Listed records section start

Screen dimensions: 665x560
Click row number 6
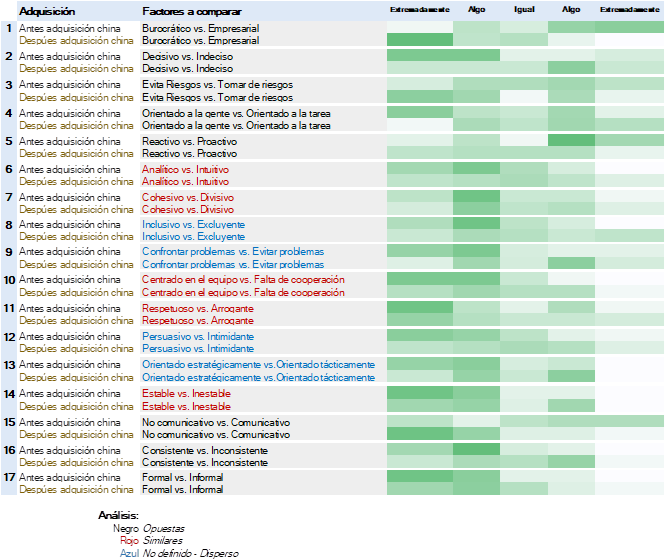8,170
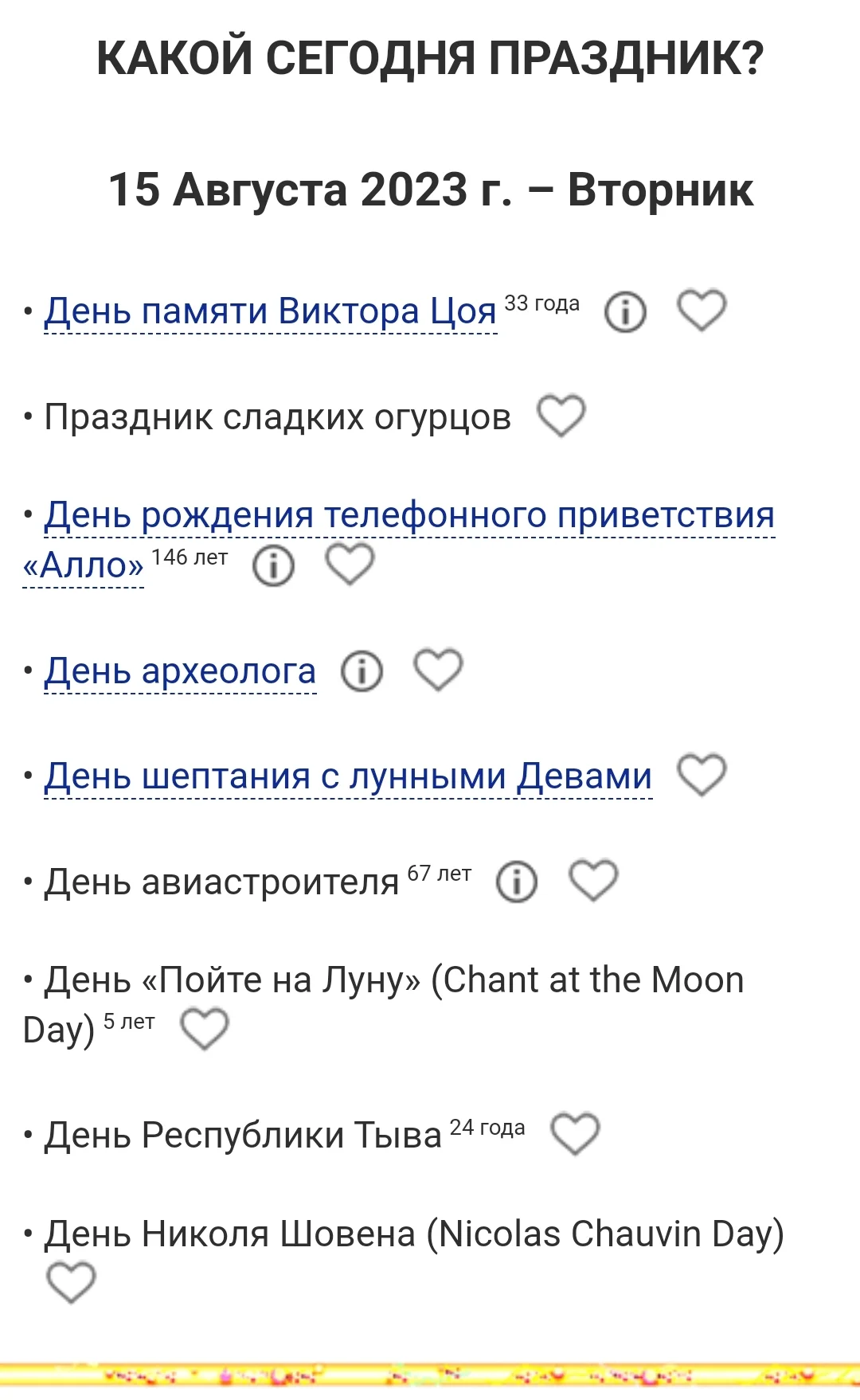The height and width of the screenshot is (1400, 860).
Task: Toggle favorite on День памяти Виктора Цоя
Action: coord(704,311)
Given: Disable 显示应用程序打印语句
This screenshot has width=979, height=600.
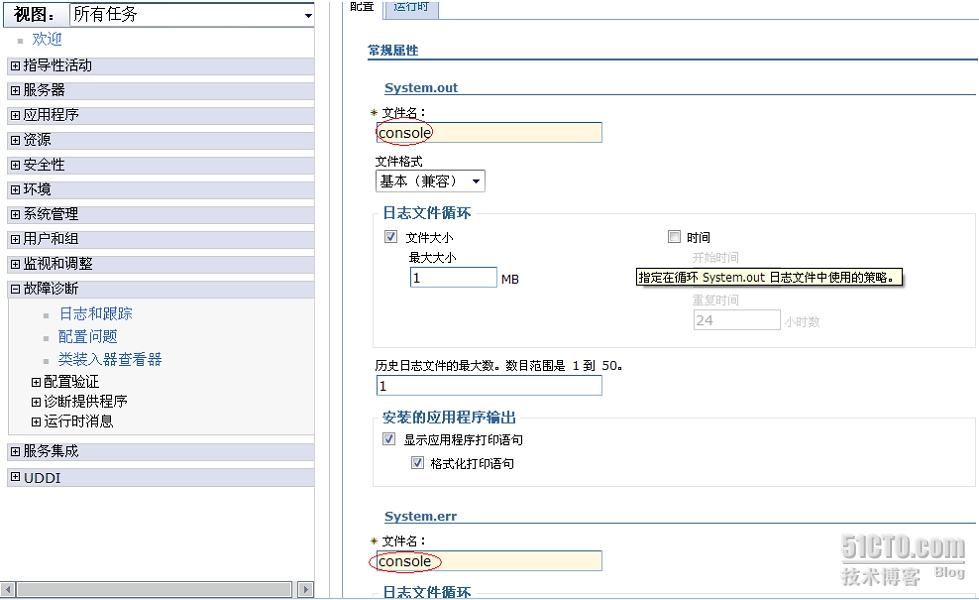Looking at the screenshot, I should pyautogui.click(x=390, y=439).
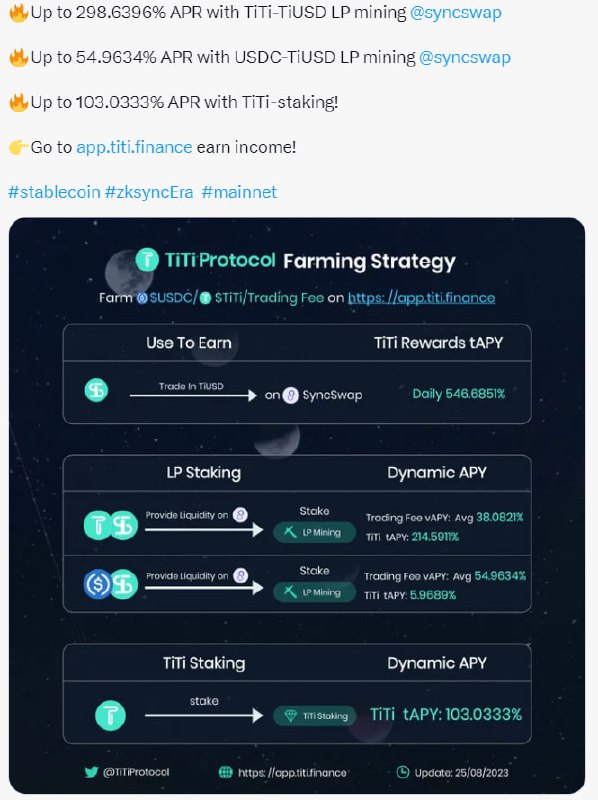Click the clock icon next to the Update date
The height and width of the screenshot is (800, 598).
403,772
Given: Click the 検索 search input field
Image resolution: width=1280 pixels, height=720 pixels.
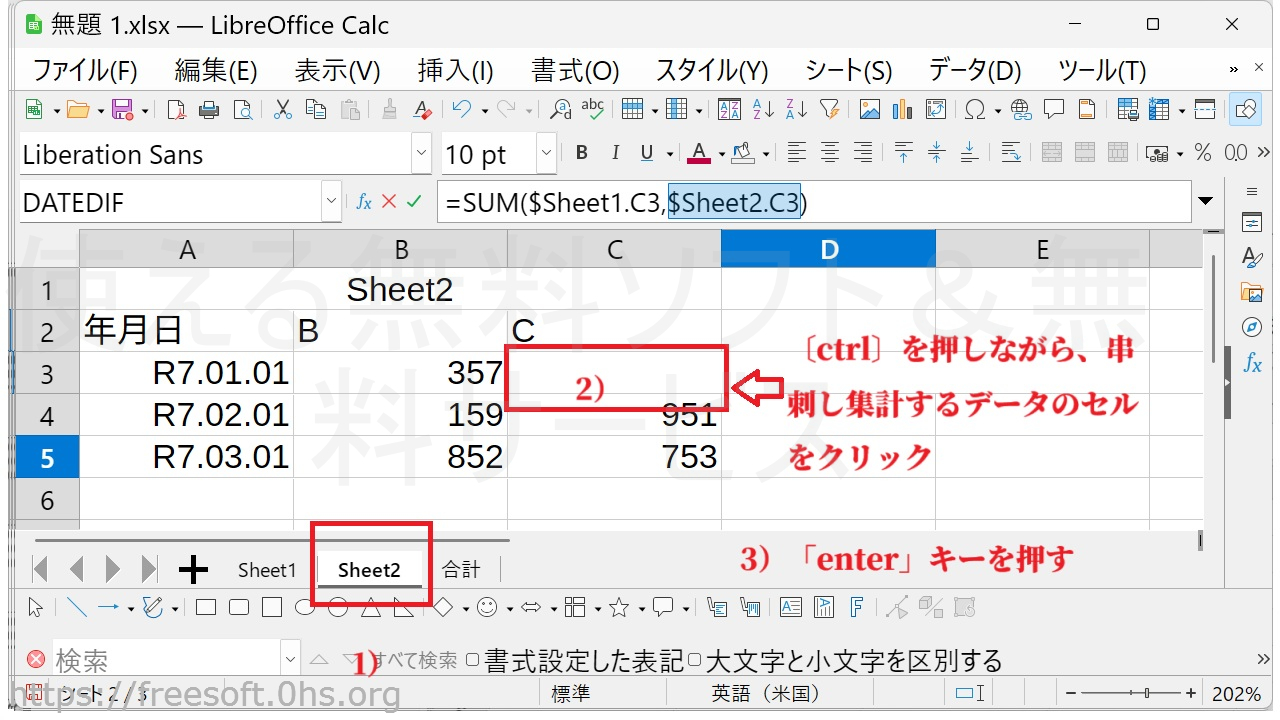Looking at the screenshot, I should [165, 660].
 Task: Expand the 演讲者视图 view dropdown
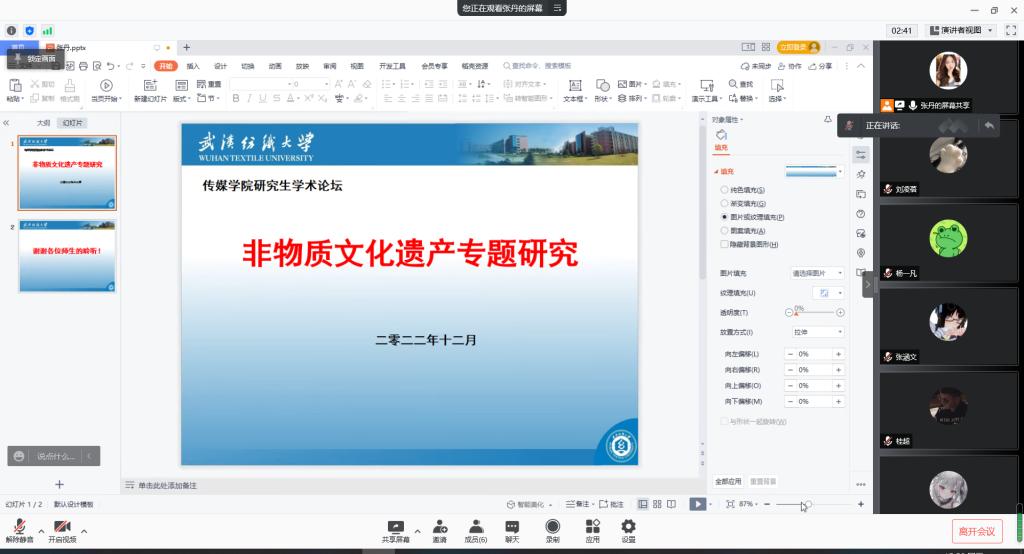[962, 31]
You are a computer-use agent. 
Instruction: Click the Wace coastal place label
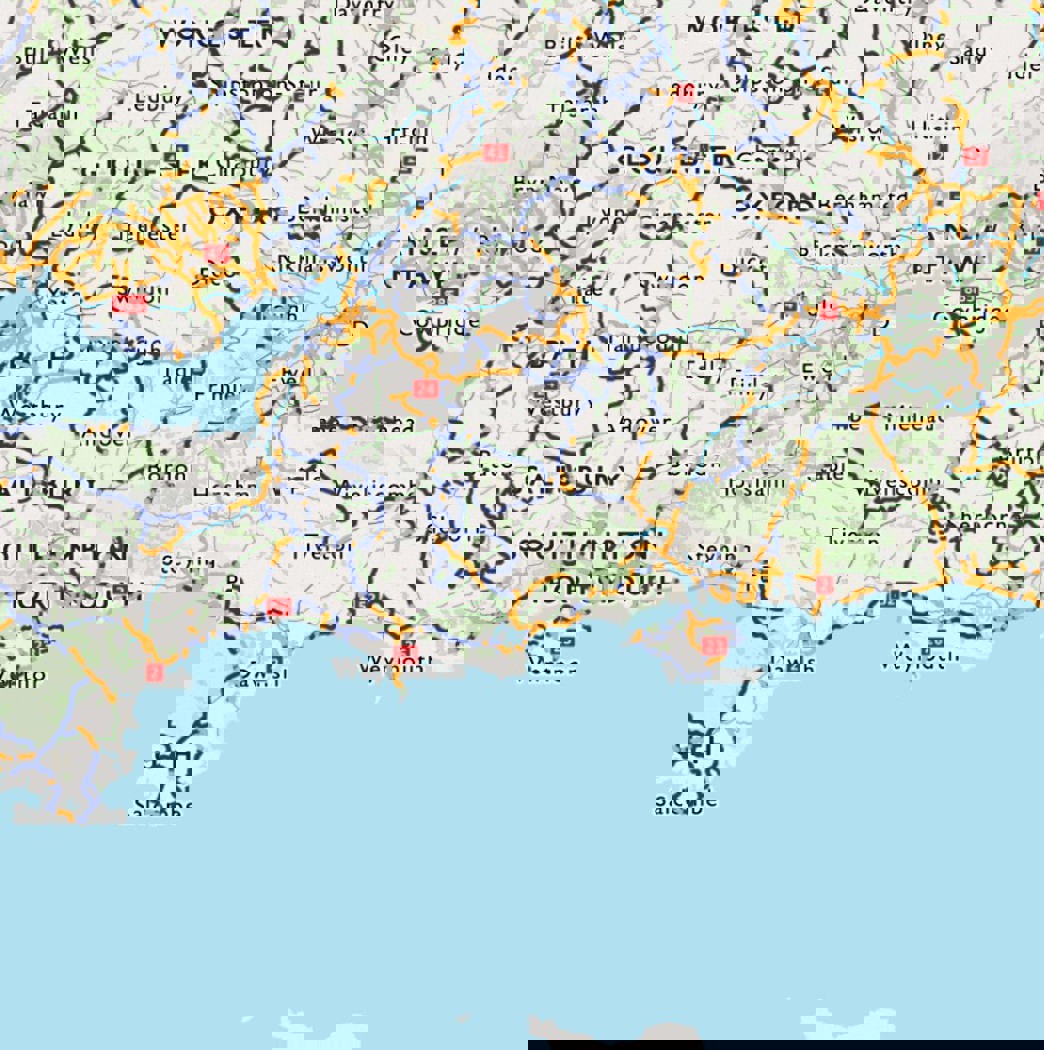point(553,666)
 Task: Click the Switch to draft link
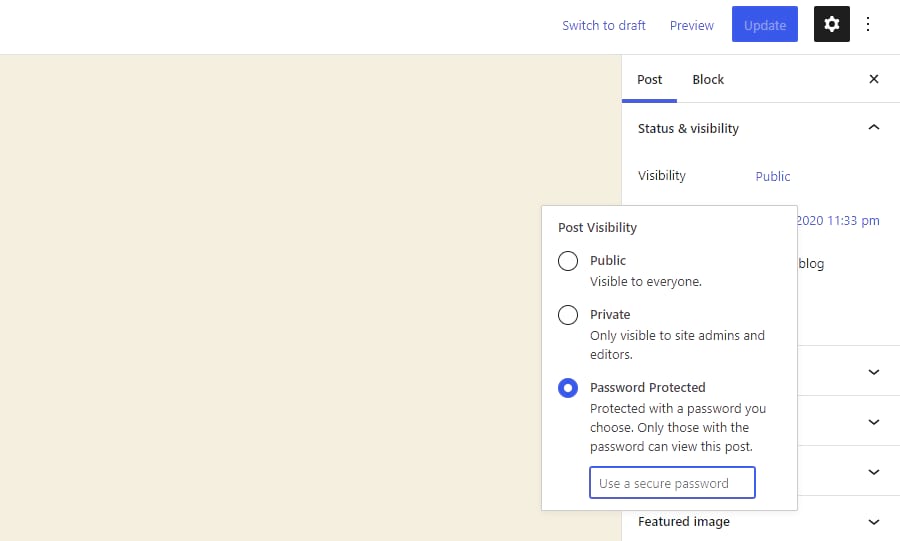(x=603, y=25)
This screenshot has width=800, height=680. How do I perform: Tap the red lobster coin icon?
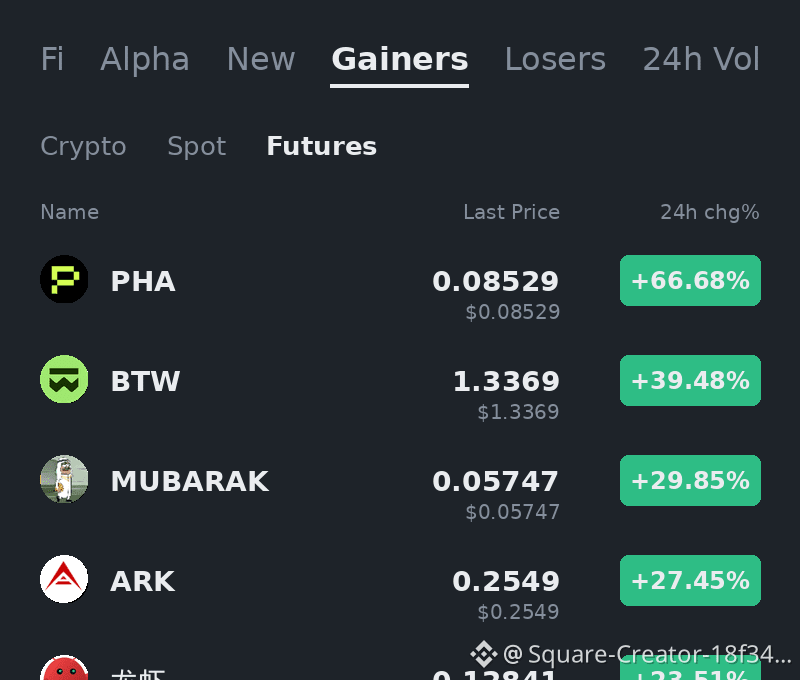pos(64,668)
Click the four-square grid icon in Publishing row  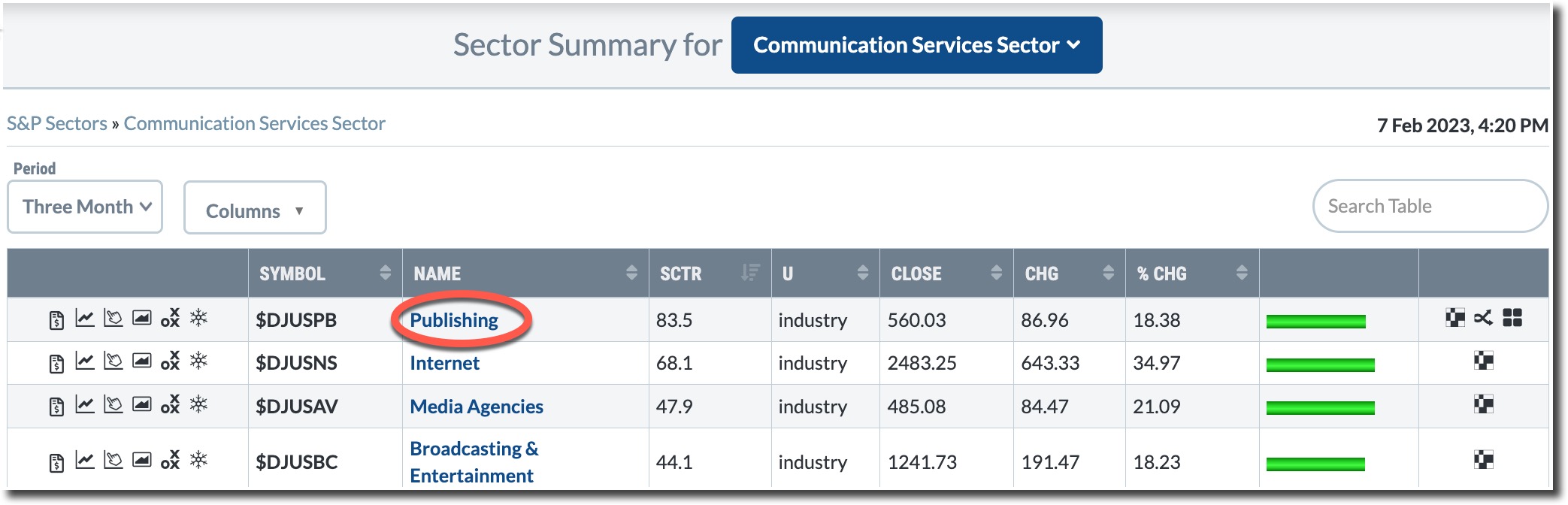1512,318

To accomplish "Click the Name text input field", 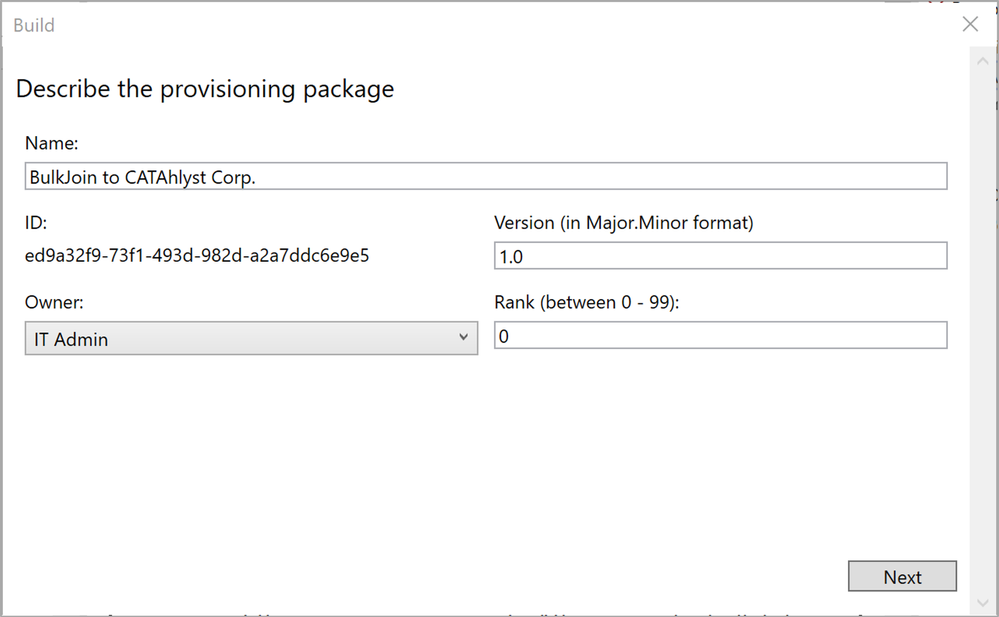I will [600, 177].
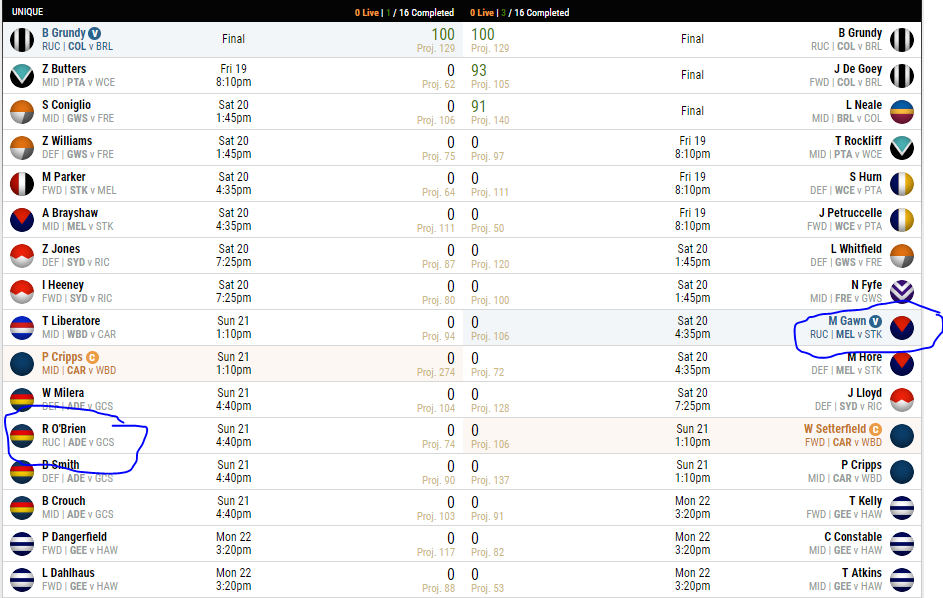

Listed records section end

What you should do:
Please state how many lines in the preceding material contain the word "Given", with no other output.

Worked solution:
2